Parameterized training set vs. dev set distribution

Beokane · Nov 4, 2016 · f7cd6c0 · f7cd6c0
1 parent 9c161b5
commit f7cd6c0
Showing 1 changed file with 4 additions and 2 deletions.
diff --git a/train.py b/train.py
@@ -27,6 +27,7 @@
 # Misc Parameters
 tf.flags.DEFINE_boolean("allow_soft_placement", True, "Allow device soft device placement")
 tf.flags.DEFINE_boolean("log_device_placement", False, "Log placement of ops on devices")

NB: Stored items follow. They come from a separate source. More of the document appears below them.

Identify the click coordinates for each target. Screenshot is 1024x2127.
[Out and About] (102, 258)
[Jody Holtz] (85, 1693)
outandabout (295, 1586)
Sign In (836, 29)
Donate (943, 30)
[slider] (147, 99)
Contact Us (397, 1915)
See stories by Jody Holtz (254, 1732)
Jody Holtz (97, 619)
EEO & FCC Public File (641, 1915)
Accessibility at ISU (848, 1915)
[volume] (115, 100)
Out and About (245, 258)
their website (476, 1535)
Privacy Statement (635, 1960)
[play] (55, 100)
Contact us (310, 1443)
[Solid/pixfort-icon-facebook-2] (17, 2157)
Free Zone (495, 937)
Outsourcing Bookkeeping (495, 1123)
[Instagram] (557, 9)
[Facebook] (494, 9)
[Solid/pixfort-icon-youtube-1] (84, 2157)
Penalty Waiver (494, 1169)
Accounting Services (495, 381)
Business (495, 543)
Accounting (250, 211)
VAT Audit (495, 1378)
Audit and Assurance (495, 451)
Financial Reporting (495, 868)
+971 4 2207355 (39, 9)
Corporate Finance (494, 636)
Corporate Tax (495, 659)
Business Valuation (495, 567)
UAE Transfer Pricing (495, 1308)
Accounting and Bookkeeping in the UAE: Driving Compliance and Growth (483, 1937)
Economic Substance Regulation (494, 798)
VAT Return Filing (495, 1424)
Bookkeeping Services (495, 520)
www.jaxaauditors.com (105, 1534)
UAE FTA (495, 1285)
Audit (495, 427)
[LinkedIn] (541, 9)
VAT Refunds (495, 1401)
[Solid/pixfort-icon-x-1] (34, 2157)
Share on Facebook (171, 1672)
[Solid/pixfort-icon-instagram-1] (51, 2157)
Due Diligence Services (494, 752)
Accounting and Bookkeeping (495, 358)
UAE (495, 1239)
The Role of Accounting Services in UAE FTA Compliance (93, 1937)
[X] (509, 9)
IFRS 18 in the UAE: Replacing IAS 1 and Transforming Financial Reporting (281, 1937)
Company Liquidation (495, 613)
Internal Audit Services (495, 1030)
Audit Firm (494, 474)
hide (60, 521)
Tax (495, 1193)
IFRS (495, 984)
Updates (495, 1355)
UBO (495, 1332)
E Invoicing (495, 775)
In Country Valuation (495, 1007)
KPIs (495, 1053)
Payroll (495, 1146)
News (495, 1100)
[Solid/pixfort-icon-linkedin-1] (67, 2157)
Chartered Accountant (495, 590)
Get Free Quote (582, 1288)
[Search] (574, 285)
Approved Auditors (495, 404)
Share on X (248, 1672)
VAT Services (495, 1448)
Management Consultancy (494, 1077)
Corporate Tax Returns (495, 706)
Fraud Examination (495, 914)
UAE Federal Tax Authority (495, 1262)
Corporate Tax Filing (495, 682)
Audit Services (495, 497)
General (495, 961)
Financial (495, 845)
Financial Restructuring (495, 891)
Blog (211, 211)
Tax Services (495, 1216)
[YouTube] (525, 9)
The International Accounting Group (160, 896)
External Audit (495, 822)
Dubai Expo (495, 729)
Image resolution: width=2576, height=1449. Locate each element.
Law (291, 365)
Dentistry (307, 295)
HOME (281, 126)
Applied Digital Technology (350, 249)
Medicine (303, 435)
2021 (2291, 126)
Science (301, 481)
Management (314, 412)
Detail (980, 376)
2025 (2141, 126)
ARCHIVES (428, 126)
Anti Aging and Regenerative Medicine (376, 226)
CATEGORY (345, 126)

+tf.flags.DEFINE_float("dev_sample_percentage", .1, "Percentage of the training data to use for validation")
 
 FLAGS = tf.flags.FLAGS
 FLAGS._parse_flags()
@@ -56,8 +57,9 @@
 
 # Split train/test set
 # TODO: This is very crude, should use cross-validation
-x_train, x_dev = x_shuffled[:-1000], x_shuffled[-1000:]
-y_train, y_dev = y_shuffled[:-1000], y_shuffled[-1000:]
+dev_sample_index = -1 * int(FLAGS.dev_sample_percentage * float(len(y)))
+x_train, x_dev = x_shuffled[:dev_sample_index], x_shuffled[dev_sample_index:]
+y_train, y_dev = y_shuffled[:dev_sample_index], y_shuffled[dev_sample_index:]
 print("Vocabulary Size: {:d}".format(len(vocab_processor.vocabulary_)))
 print("Train/Dev split: {:d}/{:d}".format(len(y_train), len(y_dev)))